» SHORT PROBLEM
Lay out the items below as a numbered list, leaving out any blank lines.
|---|
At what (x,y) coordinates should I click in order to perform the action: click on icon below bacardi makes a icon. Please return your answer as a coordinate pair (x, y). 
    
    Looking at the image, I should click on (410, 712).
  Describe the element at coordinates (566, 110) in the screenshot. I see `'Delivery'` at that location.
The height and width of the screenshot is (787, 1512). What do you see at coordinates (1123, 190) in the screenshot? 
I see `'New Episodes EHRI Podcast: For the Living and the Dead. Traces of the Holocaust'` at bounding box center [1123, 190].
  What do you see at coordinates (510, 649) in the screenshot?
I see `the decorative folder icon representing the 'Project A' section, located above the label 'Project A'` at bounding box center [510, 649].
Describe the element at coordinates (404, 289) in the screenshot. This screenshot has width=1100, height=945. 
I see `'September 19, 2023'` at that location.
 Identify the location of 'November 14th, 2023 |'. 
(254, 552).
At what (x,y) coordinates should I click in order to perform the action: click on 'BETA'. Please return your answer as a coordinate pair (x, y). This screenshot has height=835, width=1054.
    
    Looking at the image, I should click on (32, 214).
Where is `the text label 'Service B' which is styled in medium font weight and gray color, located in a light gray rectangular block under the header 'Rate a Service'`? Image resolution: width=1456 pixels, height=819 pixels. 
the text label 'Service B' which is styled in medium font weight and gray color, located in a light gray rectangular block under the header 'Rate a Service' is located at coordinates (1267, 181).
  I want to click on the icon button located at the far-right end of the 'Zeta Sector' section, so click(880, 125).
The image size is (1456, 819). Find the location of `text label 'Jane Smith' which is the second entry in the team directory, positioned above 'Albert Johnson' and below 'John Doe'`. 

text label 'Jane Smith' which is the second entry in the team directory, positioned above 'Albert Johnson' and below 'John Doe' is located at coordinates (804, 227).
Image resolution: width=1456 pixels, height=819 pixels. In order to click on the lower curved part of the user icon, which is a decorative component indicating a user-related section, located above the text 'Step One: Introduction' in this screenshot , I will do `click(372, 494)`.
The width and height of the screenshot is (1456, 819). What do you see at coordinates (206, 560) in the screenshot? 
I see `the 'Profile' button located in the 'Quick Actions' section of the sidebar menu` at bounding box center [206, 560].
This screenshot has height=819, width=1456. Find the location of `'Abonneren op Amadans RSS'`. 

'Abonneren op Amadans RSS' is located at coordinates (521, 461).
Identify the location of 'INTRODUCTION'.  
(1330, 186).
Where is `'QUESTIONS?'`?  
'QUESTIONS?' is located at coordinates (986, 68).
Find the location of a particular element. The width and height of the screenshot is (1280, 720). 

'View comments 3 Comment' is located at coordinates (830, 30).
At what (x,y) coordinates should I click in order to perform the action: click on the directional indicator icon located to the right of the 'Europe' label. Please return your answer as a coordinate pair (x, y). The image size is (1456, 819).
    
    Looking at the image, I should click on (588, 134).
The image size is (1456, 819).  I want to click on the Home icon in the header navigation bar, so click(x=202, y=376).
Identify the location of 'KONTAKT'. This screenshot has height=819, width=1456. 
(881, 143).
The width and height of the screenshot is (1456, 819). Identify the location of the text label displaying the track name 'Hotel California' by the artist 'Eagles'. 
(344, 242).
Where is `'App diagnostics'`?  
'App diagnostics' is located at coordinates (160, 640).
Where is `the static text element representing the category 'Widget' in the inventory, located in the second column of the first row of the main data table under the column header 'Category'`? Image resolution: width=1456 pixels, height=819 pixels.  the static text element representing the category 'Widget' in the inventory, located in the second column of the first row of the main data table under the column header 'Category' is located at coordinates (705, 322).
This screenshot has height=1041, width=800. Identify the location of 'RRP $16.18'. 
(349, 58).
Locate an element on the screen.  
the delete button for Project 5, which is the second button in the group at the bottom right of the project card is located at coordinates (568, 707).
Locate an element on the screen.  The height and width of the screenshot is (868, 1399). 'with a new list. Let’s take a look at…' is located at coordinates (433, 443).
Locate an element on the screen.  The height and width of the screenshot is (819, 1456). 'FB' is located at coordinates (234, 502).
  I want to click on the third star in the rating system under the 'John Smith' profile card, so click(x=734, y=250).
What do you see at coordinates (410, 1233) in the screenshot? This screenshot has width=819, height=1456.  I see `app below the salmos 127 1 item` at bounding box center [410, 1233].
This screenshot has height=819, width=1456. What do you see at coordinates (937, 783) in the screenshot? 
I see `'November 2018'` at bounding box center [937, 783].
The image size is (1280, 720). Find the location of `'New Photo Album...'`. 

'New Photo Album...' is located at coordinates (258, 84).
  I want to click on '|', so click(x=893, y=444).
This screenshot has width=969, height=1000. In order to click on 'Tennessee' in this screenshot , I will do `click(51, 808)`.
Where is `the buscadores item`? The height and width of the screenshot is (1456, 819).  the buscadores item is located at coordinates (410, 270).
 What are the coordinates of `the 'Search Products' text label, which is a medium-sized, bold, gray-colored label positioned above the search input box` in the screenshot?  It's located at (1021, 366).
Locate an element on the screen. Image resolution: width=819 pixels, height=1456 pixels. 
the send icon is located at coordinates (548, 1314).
|---|
» TASK ANSWER
1. At what (x,y) coordinates should I click in order to perform the action: click on icon below bacardi makes a icon. Please return your answer as a coordinate pair (x, y). 
2.     Looking at the image, I should click on (410, 712).
3.   Describe the element at coordinates (566, 110) in the screenshot. I see `'Delivery'` at that location.
4. The height and width of the screenshot is (787, 1512). What do you see at coordinates (1123, 190) in the screenshot? 
5. I see `'New Episodes EHRI Podcast: For the Living and the Dead. Traces of the Holocaust'` at bounding box center [1123, 190].
6.   What do you see at coordinates (510, 649) in the screenshot?
7. I see `the decorative folder icon representing the 'Project A' section, located above the label 'Project A'` at bounding box center [510, 649].
8. Describe the element at coordinates (404, 289) in the screenshot. This screenshot has width=1100, height=945. 
9. I see `'September 19, 2023'` at that location.
10.  Identify the location of 'November 14th, 2023 |'. 
11. (254, 552).
12. At what (x,y) coordinates should I click in order to perform the action: click on 'BETA'. Please return your answer as a coordinate pair (x, y). This screenshot has height=835, width=1054.
13.     Looking at the image, I should click on (32, 214).
14. Where is `the text label 'Service B' which is styled in medium font weight and gray color, located in a light gray rectangular block under the header 'Rate a Service'`? Image resolution: width=1456 pixels, height=819 pixels. 
15. the text label 'Service B' which is styled in medium font weight and gray color, located in a light gray rectangular block under the header 'Rate a Service' is located at coordinates (1267, 181).
16.   I want to click on the icon button located at the far-right end of the 'Zeta Sector' section, so click(880, 125).
17. The image size is (1456, 819). Find the location of `text label 'Jane Smith' which is the second entry in the team directory, positioned above 'Albert Johnson' and below 'John Doe'`. 
18. text label 'Jane Smith' which is the second entry in the team directory, positioned above 'Albert Johnson' and below 'John Doe' is located at coordinates (804, 227).
19. Image resolution: width=1456 pixels, height=819 pixels. In order to click on the lower curved part of the user icon, which is a decorative component indicating a user-related section, located above the text 'Step One: Introduction' in this screenshot , I will do `click(372, 494)`.
20. The width and height of the screenshot is (1456, 819). What do you see at coordinates (206, 560) in the screenshot? 
21. I see `the 'Profile' button located in the 'Quick Actions' section of the sidebar menu` at bounding box center [206, 560].
22. This screenshot has height=819, width=1456. Find the location of `'Abonneren op Amadans RSS'`. 
23. 'Abonneren op Amadans RSS' is located at coordinates (521, 461).
24. Identify the location of 'INTRODUCTION'.  
25. (1330, 186).
26. Where is `'QUESTIONS?'`?  
27. 'QUESTIONS?' is located at coordinates (986, 68).
28. Find the location of a particular element. The width and height of the screenshot is (1280, 720). 
29. 'View comments 3 Comment' is located at coordinates (830, 30).
30. At what (x,y) coordinates should I click in order to perform the action: click on the directional indicator icon located to the right of the 'Europe' label. Please return your answer as a coordinate pair (x, y). The image size is (1456, 819).
31.     Looking at the image, I should click on (588, 134).
32. The image size is (1456, 819).  I want to click on the Home icon in the header navigation bar, so click(x=202, y=376).
33. Identify the location of 'KONTAKT'. This screenshot has height=819, width=1456. 
34. (881, 143).
35. The width and height of the screenshot is (1456, 819). Identify the location of the text label displaying the track name 'Hotel California' by the artist 'Eagles'. 
36. (344, 242).
37. Where is `'App diagnostics'`?  
38. 'App diagnostics' is located at coordinates (160, 640).
39. Where is `the static text element representing the category 'Widget' in the inventory, located in the second column of the first row of the main data table under the column header 'Category'`? Image resolution: width=1456 pixels, height=819 pixels.  the static text element representing the category 'Widget' in the inventory, located in the second column of the first row of the main data table under the column header 'Category' is located at coordinates (705, 322).
40. This screenshot has height=1041, width=800. Identify the location of 'RRP $16.18'. 
41. (349, 58).
42. Locate an element on the screen.  
43. the delete button for Project 5, which is the second button in the group at the bottom right of the project card is located at coordinates (568, 707).
44. Locate an element on the screen.  The height and width of the screenshot is (868, 1399). 'with a new list. Let’s take a look at…' is located at coordinates (433, 443).
45. Locate an element on the screen.  The height and width of the screenshot is (819, 1456). 'FB' is located at coordinates (234, 502).
46.   I want to click on the third star in the rating system under the 'John Smith' profile card, so click(x=734, y=250).
47. What do you see at coordinates (410, 1233) in the screenshot? This screenshot has width=819, height=1456.  I see `app below the salmos 127 1 item` at bounding box center [410, 1233].
48. This screenshot has height=819, width=1456. What do you see at coordinates (937, 783) in the screenshot? 
49. I see `'November 2018'` at bounding box center [937, 783].
50. The image size is (1280, 720). Find the location of `'New Photo Album...'`. 
51. 'New Photo Album...' is located at coordinates (258, 84).
52.   I want to click on '|', so click(x=893, y=444).
53. This screenshot has width=969, height=1000. In order to click on 'Tennessee' in this screenshot , I will do `click(51, 808)`.
54. Where is `the buscadores item`? The height and width of the screenshot is (1456, 819).  the buscadores item is located at coordinates (410, 270).
55.  What are the coordinates of `the 'Search Products' text label, which is a medium-sized, bold, gray-colored label positioned above the search input box` in the screenshot?  It's located at (1021, 366).
56. Locate an element on the screen. Image resolution: width=819 pixels, height=1456 pixels. 
57. the send icon is located at coordinates (548, 1314).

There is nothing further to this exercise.